What is double encoding and why is it a problem?
Double encoding occurs when an already percent-encoded string is encoded again. For example, the space character encodes to %20. If you encode %20 again, the percent sign (%) becomes %25, turning the whole thing into %2520. This is a common bug in web applications where encoding is applied more than once in the processing pipeline -- for instance, once in client-side JavaScript and again by the HTTP library or server framework. Double-encoded URLs often cause 404 errors, broken links, or incorrect data being passed to APIs. This tool detects patterns like %25XX in your input and output and warns you when double encoding is likely.

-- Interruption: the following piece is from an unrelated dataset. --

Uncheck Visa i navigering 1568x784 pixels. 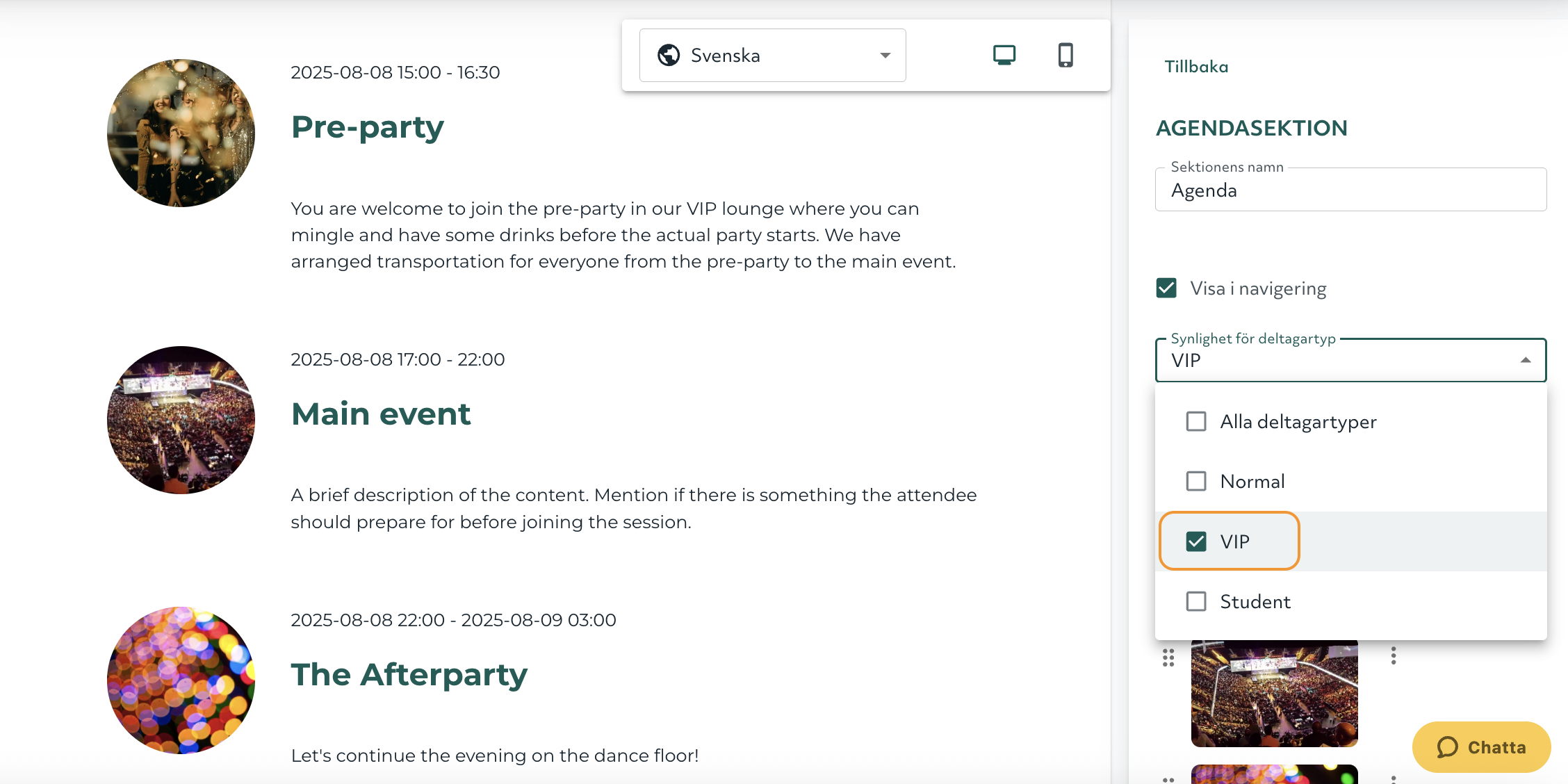coord(1167,288)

Which characters need to be URL encoded?
Characters that must be percent-encoded in URLs include: spaces (encoded as %20 or + in form data), all non-ASCII characters (accented letters, CJK characters, emoji, etc.), and reserved characters when used outside their designated purpose. The reserved characters are : / ? # [ ] @ ! $ & ' ( ) * + , ; =. The percent sign (%) itself must be encoded as %25 when used literally. Unreserved characters that never need encoding are: uppercase and lowercase letters (A-Z, a-z), digits (0-9), hyphen (-), period (.), underscore (_), and tilde (~).
What is the difference between %20 and + for spaces?
Both %20 and + can represent a space character, but they come from different encoding standards. The %20 encoding comes from RFC 3986 (URI specification) and is the standard percent-encoding for a space. The + encoding comes from the application/x-www-form-urlencoded format used in HTML form submissions, as defined in the HTML specification. In query strings submitted from HTML forms, spaces are encoded as +, while in all other parts of a URL (path, fragment, etc.), spaces must be encoded as %20. Modern best practice is to use %20, which works everywhere. JavaScript's encodeURIComponent produces %20, while URLSearchParams produces + for form-compatible encoding.
Is it safe to paste my URLs into this tool?
Yes, this tool is completely safe. All encoding, decoding, and URL parsing happens entirely in your browser using JavaScript's built-in encodeURIComponent, decodeURIComponent, and URL APIs. No data is sent to any server, no data is stored, and no data is logged. Your URLs and text never leave your browser. You can verify this by checking the network tab in your browser's developer tools -- there are no API calls made when you use this tool.
Can I encode or decode multiple strings at once?
Yes, this tool supports bulk encoding and decoding. Simply enter multiple strings in the input area, one per line, and click Encode or Decode. Each line will be processed independently and the results will appear in the output area, also one per line, preserving the same order. This is useful when you need to encode a list of parameter values, decode multiple URLs from a log file, or process a batch of strings for API testing.